• _Records for locating displayed items_:
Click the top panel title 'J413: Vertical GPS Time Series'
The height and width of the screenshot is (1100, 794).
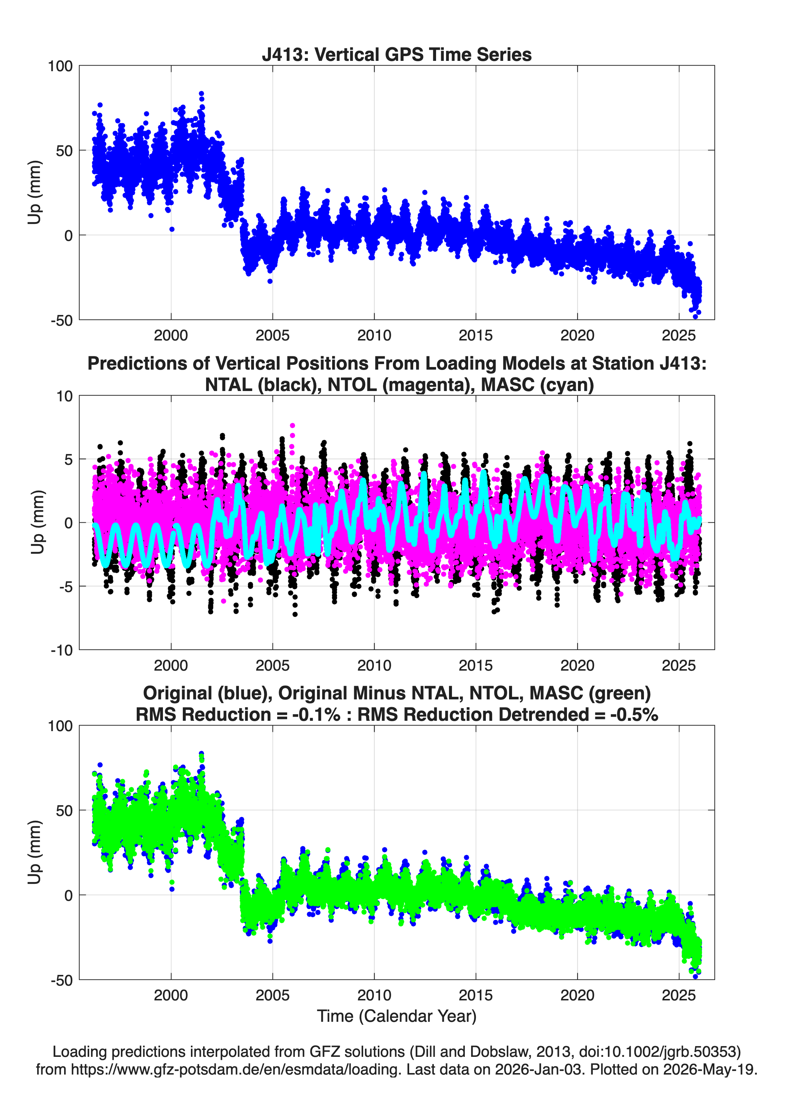coord(397,54)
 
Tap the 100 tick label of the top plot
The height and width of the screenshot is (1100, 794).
coord(60,66)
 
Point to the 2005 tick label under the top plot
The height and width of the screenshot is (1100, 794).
coord(272,335)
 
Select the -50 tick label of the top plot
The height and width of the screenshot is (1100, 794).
coord(62,320)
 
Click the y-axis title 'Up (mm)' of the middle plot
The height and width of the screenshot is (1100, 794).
coord(37,522)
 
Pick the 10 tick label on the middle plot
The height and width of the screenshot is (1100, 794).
coord(65,396)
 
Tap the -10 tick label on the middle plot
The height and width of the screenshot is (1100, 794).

• _Required task_:
Output the lines above as a JSON list of strings, one string per line, with blank lines skipped and the pictures left out.

• _Response below_:
[
  "Click the top panel title 'J413: Vertical GPS Time Series'",
  "The height and width of the screenshot is (1100, 794).",
  "coord(397,54)",
  "Tap the 100 tick label of the top plot",
  "The height and width of the screenshot is (1100, 794).",
  "coord(60,66)",
  "Point to the 2005 tick label under the top plot",
  "The height and width of the screenshot is (1100, 794).",
  "coord(272,335)",
  "Select the -50 tick label of the top plot",
  "The height and width of the screenshot is (1100, 794).",
  "coord(62,320)",
  "Click the y-axis title 'Up (mm)' of the middle plot",
  "The height and width of the screenshot is (1100, 794).",
  "coord(37,522)",
  "Pick the 10 tick label on the middle plot",
  "The height and width of the screenshot is (1100, 794).",
  "coord(65,396)",
  "Tap the -10 tick label on the middle plot",
  "The height and width of the screenshot is (1100, 794)."
]